▶ _THE EXERCISE_: Present every line of the items below as a Markdown table with the columns "No." and "Text," numbering each line and leaving out blank lines.

▶ _Rows of pointing data_:
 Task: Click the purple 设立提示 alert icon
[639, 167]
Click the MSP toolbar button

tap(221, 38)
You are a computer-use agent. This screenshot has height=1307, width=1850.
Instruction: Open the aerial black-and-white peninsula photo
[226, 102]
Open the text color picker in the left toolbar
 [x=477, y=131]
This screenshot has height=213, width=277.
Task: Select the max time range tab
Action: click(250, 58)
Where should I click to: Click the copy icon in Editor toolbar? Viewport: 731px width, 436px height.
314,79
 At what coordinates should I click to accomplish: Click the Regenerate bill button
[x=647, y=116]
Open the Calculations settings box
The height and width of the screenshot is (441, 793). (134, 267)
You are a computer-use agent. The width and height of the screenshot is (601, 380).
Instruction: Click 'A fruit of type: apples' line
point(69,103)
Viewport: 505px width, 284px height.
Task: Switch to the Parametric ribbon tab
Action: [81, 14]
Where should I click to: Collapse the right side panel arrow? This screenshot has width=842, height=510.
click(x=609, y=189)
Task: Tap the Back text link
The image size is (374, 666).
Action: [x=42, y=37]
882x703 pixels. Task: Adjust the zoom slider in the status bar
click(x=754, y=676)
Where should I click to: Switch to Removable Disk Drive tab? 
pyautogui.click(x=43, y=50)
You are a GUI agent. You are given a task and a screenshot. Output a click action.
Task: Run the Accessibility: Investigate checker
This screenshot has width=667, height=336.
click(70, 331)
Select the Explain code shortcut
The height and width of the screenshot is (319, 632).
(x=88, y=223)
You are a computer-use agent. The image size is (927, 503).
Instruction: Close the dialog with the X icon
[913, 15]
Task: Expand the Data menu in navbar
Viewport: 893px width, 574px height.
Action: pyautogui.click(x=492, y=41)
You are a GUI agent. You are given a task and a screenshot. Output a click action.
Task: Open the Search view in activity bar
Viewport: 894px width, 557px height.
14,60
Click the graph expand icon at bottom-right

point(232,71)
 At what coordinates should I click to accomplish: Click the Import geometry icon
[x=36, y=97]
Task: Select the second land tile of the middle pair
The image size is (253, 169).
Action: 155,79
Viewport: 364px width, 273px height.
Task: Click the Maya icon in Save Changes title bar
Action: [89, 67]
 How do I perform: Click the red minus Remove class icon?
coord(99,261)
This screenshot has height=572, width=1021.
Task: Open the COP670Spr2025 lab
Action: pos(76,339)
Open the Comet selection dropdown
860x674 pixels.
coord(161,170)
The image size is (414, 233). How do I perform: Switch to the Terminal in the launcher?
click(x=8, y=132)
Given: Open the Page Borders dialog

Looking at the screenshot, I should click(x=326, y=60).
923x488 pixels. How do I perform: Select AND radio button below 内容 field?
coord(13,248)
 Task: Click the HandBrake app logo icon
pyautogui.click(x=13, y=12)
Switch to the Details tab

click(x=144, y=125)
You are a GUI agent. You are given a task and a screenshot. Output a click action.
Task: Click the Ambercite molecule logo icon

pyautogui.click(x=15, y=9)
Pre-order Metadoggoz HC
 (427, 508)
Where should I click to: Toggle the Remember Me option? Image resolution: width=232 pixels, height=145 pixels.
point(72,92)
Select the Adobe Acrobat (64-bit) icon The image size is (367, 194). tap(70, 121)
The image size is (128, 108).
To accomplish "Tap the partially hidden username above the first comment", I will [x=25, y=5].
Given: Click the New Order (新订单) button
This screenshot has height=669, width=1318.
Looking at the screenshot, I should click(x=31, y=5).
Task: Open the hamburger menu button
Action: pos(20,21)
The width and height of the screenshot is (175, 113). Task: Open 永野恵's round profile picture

▶ _RESPONSE TO THIS TASK_:
| No. | Text |
|---|---|
| 1 |  Task: Click the purple 设立提示 alert icon |
| 2 | [639, 167] |
| 3 | Click the MSP toolbar button |
| 4 | tap(221, 38) |
| 5 | You are a computer-use agent. This screenshot has height=1307, width=1850. |
| 6 | Instruction: Open the aerial black-and-white peninsula photo |
| 7 | [226, 102] |
| 8 | Open the text color picker in the left toolbar |
| 9 |  [x=477, y=131] |
| 10 | This screenshot has height=213, width=277. |
| 11 | Task: Select the max time range tab |
| 12 | Action: click(250, 58) |
| 13 | Where should I click to: Click the copy icon in Editor toolbar? Viewport: 731px width, 436px height. |
| 14 | 314,79 |
| 15 |  At what coordinates should I click to accomplish: Click the Regenerate bill button |
| 16 | [x=647, y=116] |
| 17 | Open the Calculations settings box |
| 18 | The height and width of the screenshot is (441, 793). (134, 267) |
| 19 | You are a computer-use agent. The width and height of the screenshot is (601, 380). |
| 20 | Instruction: Click 'A fruit of type: apples' line |
| 21 | point(69,103) |
| 22 | Viewport: 505px width, 284px height. |
| 23 | Task: Switch to the Parametric ribbon tab |
| 24 | Action: [81, 14] |
| 25 | Where should I click to: Collapse the right side panel arrow? This screenshot has width=842, height=510. |
| 26 | click(x=609, y=189) |
| 27 | Task: Tap the Back text link |
| 28 | The image size is (374, 666). |
| 29 | Action: [x=42, y=37] |
| 30 | 882x703 pixels. Task: Adjust the zoom slider in the status bar |
| 31 | click(x=754, y=676) |
| 32 | Where should I click to: Switch to Removable Disk Drive tab?  |
| 33 | pyautogui.click(x=43, y=50) |
| 34 | You are a GUI agent. You are given a task and a screenshot. Output a click action. |
| 35 | Task: Run the Accessibility: Investigate checker |
| 36 | This screenshot has width=667, height=336. |
| 37 | click(70, 331) |
| 38 | Select the Explain code shortcut |
| 39 | The height and width of the screenshot is (319, 632). |
| 40 | (x=88, y=223) |
| 41 | You are a computer-use agent. The image size is (927, 503). |
| 42 | Instruction: Close the dialog with the X icon |
| 43 | [913, 15] |
| 44 | Task: Expand the Data menu in navbar |
| 45 | Viewport: 893px width, 574px height. |
| 46 | Action: pyautogui.click(x=492, y=41) |
| 47 | You are a GUI agent. You are given a task and a screenshot. Output a click action. |
| 48 | Task: Open the Search view in activity bar |
| 49 | Viewport: 894px width, 557px height. |
| 50 | 14,60 |
| 51 | Click the graph expand icon at bottom-right |
| 52 | point(232,71) |
| 53 |  At what coordinates should I click to accomplish: Click the Import geometry icon |
| 54 | [x=36, y=97] |
| 55 | Task: Select the second land tile of the middle pair |
| 56 | The image size is (253, 169). |
| 57 | Action: 155,79 |
| 58 | Viewport: 364px width, 273px height. |
| 59 | Task: Click the Maya icon in Save Changes title bar |
| 60 | Action: [89, 67] |
| 61 |  How do I perform: Click the red minus Remove class icon? |
| 62 | coord(99,261) |
| 63 | This screenshot has height=572, width=1021. |
| 64 | Task: Open the COP670Spr2025 lab |
| 65 | Action: pos(76,339) |
| 66 | Open the Comet selection dropdown |
| 67 | 860x674 pixels. |
| 68 | coord(161,170) |
| 69 | The image size is (414, 233). How do I perform: Switch to the Terminal in the launcher? |
| 70 | click(x=8, y=132) |
| 71 | Given: Open the Page Borders dialog |
| 72 | Looking at the screenshot, I should click(x=326, y=60). |
| 73 | 923x488 pixels. How do I perform: Select AND radio button below 内容 field? |
| 74 | coord(13,248) |
| 75 |  Task: Click the HandBrake app logo icon |
| 76 | pyautogui.click(x=13, y=12) |
| 77 | Switch to the Details tab |
| 78 | click(x=144, y=125) |
| 79 | You are a GUI agent. You are given a task and a screenshot. Output a click action. |
| 80 | Task: Click the Ambercite molecule logo icon |
| 81 | pyautogui.click(x=15, y=9) |
| 82 | Pre-order Metadoggoz HC |
| 83 |  (427, 508) |
| 84 | Where should I click to: Toggle the Remember Me option? Image resolution: width=232 pixels, height=145 pixels. |
| 85 | point(72,92) |
| 86 | Select the Adobe Acrobat (64-bit) icon The image size is (367, 194). tap(70, 121) |
| 87 | The image size is (128, 108). |
| 88 | To accomplish "Tap the partially hidden username above the first comment", I will [x=25, y=5]. |
| 89 | Given: Click the New Order (新订单) button |
| 90 | This screenshot has height=669, width=1318. |
| 91 | Looking at the screenshot, I should click(x=31, y=5). |
| 92 | Task: Open the hamburger menu button |
| 93 | Action: pos(20,21) |
| 94 | The width and height of the screenshot is (175, 113). Task: Open 永野恵's round profile picture |